Unlike the JNLP4-connect protocol, which impls a custom TLS handshake,
any encryption of traffic between the agent and the master is done either by the servlet container
or by some reverse proxy in front of Jenkins.
WebSocketAgentsTest provides a functional test demonstrating that the agent can connect to a WebSocket endpoint on localhost.
(The existing JNLPLauncherTest continues to test TCP connections using JNLP4-connect.)
Several sanity checks were performed of using the WebSocket protocol to set up a bidirectional connection with Jenkins, or run a (Pipeline) build on an inbound agent, under complex realistic conditions:
-
Against a CloudBees Core installation running on EKS using the nginx ingress controller terminating TLS.
-
Against CloudBees Core running on GKE using Google’s native ingress controller based on an external load balancer.
-
Against CloudBees Core running on OpenShift 4.2 using a
Routeand TLS termination.
Connecting directly to Jenkins also works.
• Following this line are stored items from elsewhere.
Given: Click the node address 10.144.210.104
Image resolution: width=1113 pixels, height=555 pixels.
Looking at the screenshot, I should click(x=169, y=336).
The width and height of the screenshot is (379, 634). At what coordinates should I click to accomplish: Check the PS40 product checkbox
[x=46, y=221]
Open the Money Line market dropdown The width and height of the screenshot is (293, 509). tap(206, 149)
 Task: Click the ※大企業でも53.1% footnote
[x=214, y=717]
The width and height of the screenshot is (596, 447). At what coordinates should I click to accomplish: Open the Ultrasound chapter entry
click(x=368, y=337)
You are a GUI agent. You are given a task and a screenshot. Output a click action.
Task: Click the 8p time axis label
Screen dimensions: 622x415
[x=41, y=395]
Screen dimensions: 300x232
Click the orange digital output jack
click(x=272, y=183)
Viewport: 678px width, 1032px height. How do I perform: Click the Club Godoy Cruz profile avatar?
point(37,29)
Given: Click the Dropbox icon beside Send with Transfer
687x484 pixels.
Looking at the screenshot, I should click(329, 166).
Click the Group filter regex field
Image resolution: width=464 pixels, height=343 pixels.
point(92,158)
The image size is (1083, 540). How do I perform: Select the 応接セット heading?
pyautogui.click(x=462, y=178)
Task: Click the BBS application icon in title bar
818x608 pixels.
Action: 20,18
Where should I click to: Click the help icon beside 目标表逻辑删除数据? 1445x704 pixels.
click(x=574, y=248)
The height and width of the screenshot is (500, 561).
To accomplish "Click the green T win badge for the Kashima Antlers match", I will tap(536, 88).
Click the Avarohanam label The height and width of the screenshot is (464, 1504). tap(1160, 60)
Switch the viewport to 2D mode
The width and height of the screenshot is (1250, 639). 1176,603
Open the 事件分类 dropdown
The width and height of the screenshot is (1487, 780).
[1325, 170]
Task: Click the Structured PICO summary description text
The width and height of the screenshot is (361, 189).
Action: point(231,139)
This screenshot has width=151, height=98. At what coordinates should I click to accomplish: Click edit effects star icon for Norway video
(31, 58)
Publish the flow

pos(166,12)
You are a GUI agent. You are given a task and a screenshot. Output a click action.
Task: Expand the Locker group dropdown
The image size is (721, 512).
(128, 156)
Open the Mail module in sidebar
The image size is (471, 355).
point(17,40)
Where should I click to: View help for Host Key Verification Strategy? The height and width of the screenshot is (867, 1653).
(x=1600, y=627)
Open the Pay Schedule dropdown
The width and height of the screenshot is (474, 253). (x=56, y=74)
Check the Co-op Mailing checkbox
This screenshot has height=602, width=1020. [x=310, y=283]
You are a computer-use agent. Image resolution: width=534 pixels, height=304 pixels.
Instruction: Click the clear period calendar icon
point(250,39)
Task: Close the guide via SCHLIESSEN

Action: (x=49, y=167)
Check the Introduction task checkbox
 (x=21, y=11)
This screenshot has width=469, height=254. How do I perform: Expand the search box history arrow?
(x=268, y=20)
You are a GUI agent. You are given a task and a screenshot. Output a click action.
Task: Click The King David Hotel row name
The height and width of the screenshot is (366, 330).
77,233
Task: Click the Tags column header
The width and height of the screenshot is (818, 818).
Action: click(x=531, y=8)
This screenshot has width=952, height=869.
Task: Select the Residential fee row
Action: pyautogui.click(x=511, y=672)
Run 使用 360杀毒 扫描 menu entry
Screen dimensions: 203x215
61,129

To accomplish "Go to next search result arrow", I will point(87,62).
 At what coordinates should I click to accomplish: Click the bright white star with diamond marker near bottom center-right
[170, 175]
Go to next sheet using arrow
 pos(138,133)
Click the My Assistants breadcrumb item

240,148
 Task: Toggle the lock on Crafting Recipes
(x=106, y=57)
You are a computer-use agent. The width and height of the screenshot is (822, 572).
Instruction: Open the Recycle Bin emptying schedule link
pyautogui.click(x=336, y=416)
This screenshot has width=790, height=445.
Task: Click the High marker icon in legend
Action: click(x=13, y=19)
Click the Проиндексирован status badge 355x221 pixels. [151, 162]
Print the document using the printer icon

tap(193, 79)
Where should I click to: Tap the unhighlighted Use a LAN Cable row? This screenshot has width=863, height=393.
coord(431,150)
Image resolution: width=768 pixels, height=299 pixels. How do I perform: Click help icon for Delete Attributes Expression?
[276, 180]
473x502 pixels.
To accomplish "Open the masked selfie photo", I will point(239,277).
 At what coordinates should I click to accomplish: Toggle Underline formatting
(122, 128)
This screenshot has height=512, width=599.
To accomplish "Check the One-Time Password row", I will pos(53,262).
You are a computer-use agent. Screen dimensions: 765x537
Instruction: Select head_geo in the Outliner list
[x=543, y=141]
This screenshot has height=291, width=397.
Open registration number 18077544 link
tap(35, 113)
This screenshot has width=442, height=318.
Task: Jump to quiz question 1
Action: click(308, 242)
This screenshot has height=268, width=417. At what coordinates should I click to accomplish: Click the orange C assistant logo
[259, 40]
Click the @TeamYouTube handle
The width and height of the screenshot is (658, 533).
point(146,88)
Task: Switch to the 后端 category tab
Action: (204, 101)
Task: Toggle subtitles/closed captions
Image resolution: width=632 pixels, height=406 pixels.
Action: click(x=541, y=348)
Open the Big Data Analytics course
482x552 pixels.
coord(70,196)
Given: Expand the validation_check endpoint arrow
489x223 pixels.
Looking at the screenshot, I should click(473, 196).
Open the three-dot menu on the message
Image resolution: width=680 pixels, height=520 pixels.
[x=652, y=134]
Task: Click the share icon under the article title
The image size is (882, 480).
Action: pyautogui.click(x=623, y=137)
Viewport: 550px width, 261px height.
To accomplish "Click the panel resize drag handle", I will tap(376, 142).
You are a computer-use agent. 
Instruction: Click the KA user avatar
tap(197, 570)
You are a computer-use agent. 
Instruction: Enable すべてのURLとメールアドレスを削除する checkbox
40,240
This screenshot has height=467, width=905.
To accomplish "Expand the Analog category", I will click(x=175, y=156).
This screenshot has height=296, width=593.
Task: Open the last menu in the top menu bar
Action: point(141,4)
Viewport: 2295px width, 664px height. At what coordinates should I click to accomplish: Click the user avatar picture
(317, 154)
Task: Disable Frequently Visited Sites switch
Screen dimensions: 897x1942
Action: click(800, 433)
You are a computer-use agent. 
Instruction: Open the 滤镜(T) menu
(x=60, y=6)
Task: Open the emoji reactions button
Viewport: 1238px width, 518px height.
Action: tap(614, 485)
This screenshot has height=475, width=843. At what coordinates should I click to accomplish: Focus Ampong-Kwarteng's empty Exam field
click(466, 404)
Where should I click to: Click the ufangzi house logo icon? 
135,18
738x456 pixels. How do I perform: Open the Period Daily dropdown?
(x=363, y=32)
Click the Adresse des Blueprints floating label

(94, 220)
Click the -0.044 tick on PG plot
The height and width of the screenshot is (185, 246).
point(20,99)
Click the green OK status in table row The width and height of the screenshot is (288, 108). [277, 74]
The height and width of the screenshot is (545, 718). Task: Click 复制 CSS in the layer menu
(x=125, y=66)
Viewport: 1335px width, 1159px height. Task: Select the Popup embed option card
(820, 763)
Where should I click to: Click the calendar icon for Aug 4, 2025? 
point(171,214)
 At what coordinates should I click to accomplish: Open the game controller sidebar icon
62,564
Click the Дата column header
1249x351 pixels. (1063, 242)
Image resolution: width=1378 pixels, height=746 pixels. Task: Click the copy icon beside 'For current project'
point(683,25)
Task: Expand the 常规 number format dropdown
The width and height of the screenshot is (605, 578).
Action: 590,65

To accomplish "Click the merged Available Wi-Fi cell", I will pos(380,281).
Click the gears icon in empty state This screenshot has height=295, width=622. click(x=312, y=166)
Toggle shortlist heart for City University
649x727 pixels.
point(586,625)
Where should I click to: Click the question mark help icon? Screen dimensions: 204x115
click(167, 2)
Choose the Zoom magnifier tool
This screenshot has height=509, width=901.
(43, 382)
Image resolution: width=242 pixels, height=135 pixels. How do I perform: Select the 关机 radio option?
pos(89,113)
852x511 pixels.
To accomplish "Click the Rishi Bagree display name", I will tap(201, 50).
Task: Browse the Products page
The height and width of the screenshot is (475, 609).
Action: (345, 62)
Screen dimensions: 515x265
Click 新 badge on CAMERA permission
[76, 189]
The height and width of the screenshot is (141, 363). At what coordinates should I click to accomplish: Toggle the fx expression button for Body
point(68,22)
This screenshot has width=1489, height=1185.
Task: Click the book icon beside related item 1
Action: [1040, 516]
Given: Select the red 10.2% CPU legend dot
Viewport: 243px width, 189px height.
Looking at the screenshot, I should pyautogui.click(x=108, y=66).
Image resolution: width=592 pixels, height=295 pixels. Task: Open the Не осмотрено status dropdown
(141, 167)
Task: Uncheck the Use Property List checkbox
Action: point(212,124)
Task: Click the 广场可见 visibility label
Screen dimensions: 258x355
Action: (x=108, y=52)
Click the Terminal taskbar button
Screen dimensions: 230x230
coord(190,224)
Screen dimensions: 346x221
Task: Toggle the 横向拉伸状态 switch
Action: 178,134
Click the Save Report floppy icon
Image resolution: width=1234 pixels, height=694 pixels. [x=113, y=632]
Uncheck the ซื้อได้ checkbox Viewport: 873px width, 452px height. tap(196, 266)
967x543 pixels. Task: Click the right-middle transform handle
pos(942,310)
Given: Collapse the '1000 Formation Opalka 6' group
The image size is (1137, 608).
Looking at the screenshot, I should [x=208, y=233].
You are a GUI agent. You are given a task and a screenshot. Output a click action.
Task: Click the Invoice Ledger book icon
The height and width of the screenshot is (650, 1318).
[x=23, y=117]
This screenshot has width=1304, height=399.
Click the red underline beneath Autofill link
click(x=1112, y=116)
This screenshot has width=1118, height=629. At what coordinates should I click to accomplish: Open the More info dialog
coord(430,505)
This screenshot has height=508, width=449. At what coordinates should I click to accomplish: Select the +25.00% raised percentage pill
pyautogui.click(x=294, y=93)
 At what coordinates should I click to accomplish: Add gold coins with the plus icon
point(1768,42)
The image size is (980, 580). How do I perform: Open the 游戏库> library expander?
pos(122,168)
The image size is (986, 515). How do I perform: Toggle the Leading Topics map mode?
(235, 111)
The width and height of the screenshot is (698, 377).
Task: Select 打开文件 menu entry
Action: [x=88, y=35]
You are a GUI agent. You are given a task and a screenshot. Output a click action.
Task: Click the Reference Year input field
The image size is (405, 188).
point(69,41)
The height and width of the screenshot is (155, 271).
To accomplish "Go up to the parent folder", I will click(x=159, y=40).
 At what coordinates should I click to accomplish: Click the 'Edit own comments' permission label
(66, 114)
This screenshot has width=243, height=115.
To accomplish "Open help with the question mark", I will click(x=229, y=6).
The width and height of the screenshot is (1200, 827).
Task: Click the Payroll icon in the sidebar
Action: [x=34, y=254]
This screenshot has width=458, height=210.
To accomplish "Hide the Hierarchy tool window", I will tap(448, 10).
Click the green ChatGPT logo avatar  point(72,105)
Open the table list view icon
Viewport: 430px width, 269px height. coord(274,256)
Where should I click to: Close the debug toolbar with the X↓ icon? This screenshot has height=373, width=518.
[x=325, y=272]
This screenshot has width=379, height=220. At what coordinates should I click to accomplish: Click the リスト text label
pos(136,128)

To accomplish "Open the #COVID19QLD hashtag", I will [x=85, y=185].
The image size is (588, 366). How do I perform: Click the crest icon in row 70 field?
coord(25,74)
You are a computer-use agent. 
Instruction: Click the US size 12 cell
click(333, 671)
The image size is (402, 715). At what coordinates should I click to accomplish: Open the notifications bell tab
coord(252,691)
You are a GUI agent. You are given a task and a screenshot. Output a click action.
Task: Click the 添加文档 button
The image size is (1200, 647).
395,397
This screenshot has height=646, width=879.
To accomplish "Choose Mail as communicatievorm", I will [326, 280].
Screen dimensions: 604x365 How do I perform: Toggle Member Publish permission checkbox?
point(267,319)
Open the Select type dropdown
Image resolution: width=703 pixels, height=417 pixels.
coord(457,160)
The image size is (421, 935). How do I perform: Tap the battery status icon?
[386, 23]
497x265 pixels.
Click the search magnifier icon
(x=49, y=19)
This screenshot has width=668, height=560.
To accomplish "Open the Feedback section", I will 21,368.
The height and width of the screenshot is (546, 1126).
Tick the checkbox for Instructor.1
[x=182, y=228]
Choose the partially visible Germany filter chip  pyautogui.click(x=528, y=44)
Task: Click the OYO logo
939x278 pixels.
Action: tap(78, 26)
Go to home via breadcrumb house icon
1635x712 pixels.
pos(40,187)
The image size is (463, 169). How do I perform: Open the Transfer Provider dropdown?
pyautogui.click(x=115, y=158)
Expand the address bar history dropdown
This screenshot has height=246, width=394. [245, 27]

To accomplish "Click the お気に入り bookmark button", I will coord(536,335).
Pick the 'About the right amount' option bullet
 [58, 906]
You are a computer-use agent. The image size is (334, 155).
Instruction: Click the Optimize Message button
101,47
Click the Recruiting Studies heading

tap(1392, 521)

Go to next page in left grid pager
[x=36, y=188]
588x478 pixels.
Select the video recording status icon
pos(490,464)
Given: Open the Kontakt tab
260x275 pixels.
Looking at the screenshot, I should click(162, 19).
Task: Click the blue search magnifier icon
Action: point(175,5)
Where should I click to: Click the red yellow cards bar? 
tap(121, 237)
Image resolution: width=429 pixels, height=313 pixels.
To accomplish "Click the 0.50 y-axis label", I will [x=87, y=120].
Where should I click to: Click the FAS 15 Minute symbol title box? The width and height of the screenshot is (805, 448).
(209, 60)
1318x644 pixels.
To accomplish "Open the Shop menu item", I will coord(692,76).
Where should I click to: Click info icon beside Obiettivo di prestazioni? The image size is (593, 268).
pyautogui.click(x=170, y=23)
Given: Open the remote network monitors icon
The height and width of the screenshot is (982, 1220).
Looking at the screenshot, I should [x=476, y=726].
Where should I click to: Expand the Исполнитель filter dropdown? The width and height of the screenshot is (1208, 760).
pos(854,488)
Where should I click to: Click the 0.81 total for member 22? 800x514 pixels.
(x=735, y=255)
Other reverse proxies, such as Apache, have not been specifically tested.
Basic connectivity and “keep-alive” behavior can be established using a script such as:
(while :; do date; sleep 5m; done) | websocat -vv wss://$jenkins/wsechoThe main finding was that GKE requires minor customization to service definitions to prevent the connection from closing too soon:
apiVersion: v1
kind: Service
metadata:
name: jenkins
annotations:
beta.cloud.google.com/backend-config: '{"ports": {"80":"jenkins"}}'
type: NodePort
# …
---
apiVersion: cloud.google.com/v1beta1
kind: BackendConfig
metadata:
name: jenkins
spec:
timeoutSec: 999999and nginx requires a WebSocket ping/pong at less than 60s intervals.